Regev's statement ignores the fact that Israel for decades has fired indiscriminately into Palestinian civilian population centres both in the West Bank and Gaza. In the two month period between the US-hosted Annapolis "peace" conference in November last year, and the end of January, Israel killed more than 145 Palestinians.

Impunity

New York-based Human Rights Watch noted in its 2007 annual report that Israeli soldiers who killed Palestinian civilians enjoyed impunity. The report, released on January 31, noted that the "Israeli army's continued failure to investigate civilian death and injury" where there was evidence of a violation of international law "reinforces a culture of impunity in the army and robs victims of an effective remedy".

Former PA minister for information, Mustafa Barghouti told Al Jazeera that "Israeli arrogance is to blame for what is taking place now". He pointed out that although "the Palestinian resistance groups did not carry out any bombing attacks in 2007, Israel continued its state terrorism and killed 452 Palestinians".
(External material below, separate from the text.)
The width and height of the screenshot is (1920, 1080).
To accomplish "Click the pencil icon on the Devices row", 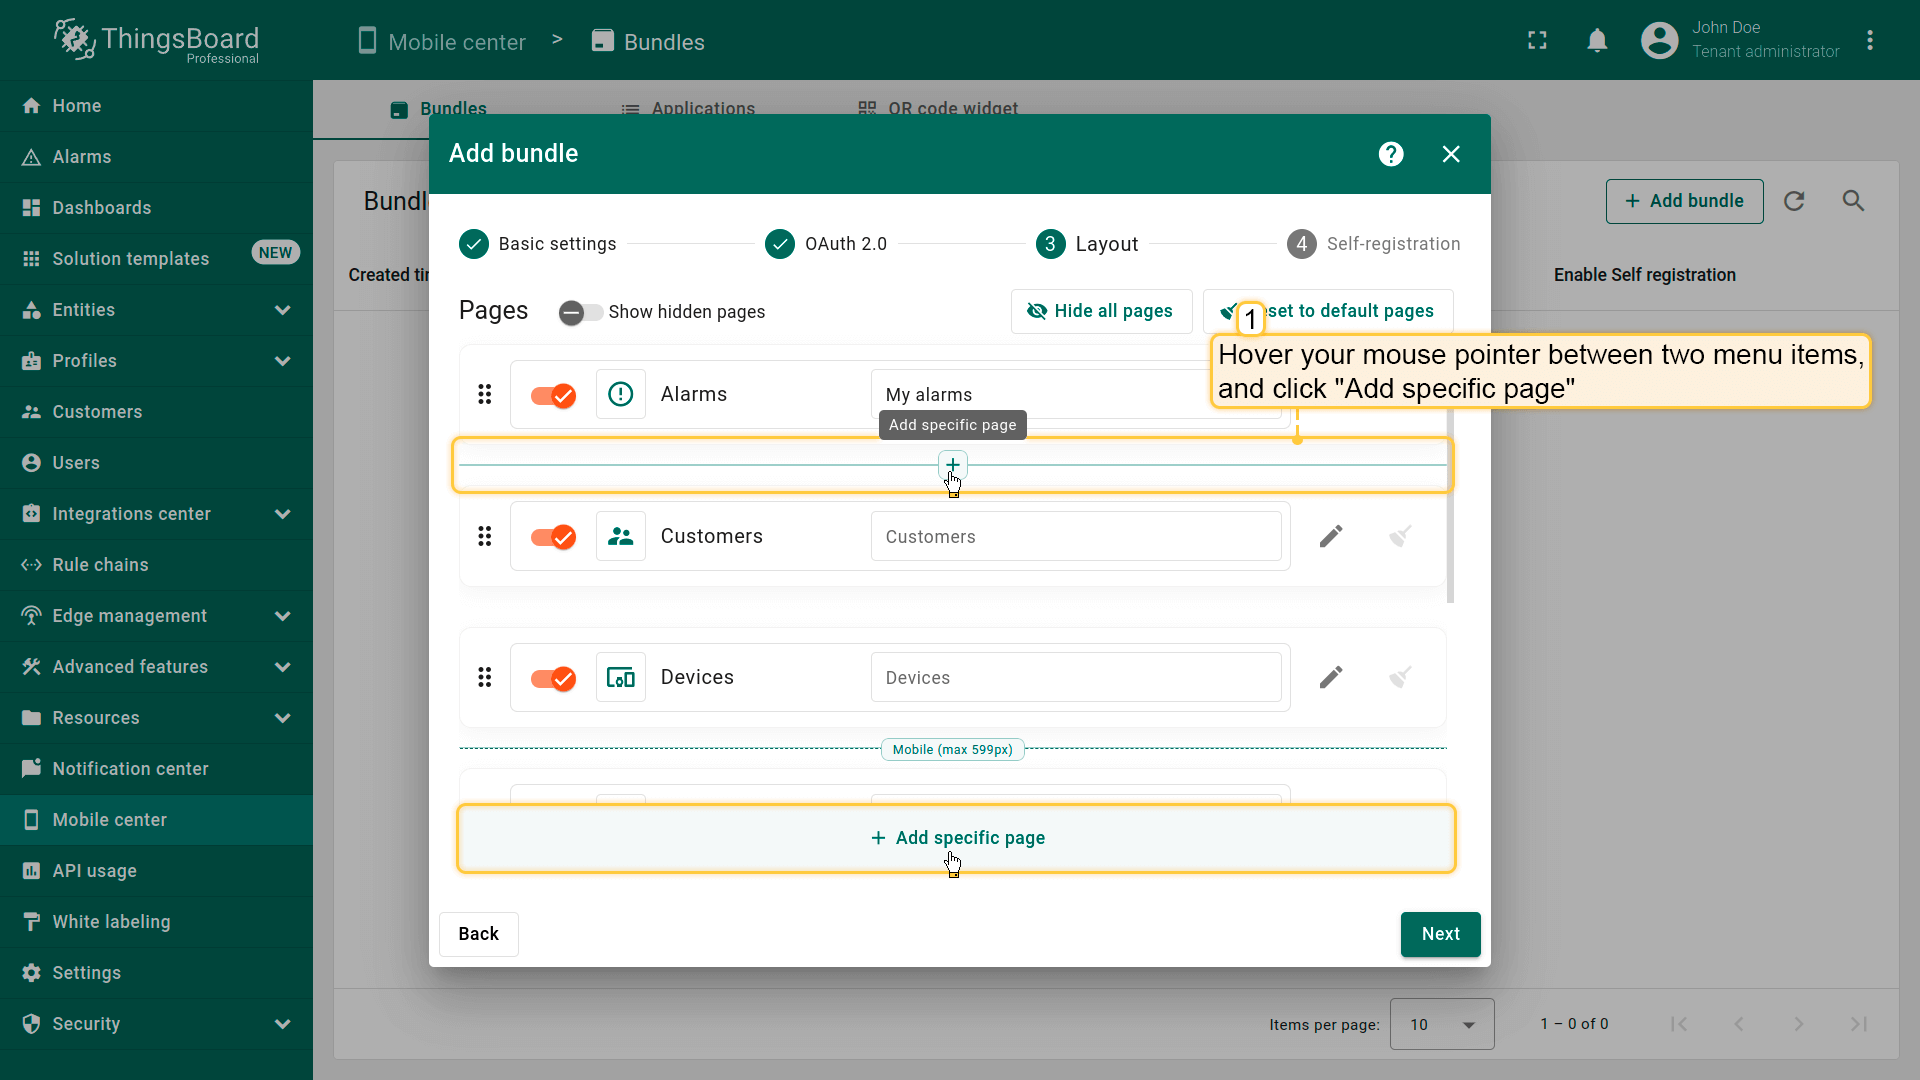I will pos(1330,678).
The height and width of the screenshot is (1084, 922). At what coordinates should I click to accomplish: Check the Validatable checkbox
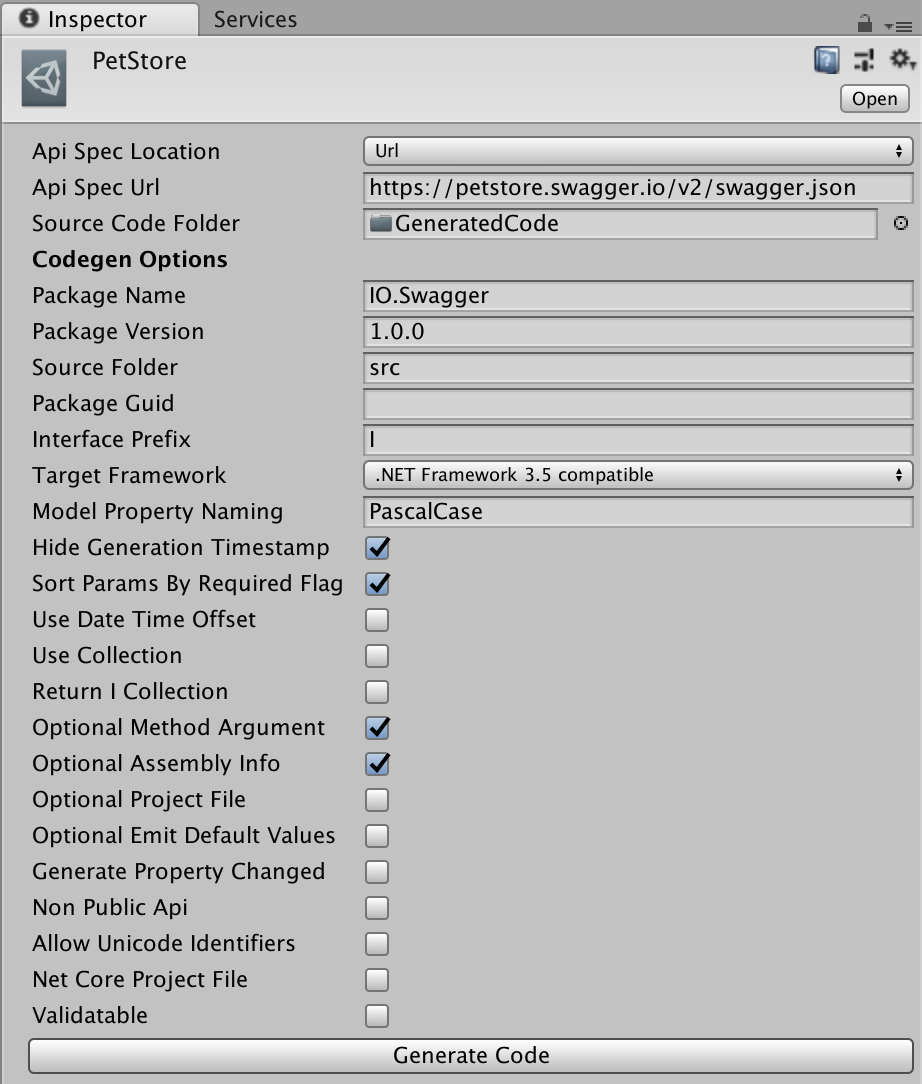pos(376,1015)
Barghouti noted that the suicide bombing was "a response to the deafening international silence over what is taking place in Gaza Strip".

According to the Israeli human rights group, B'Tselem, since the start of the current intifada in September 2000, almost 4000 Palestinian civilians have been killed by the Israeli military, including 867 children, while 705 Israeli civilians, including 119 children, have died as a result of Palestinian resistance attacks.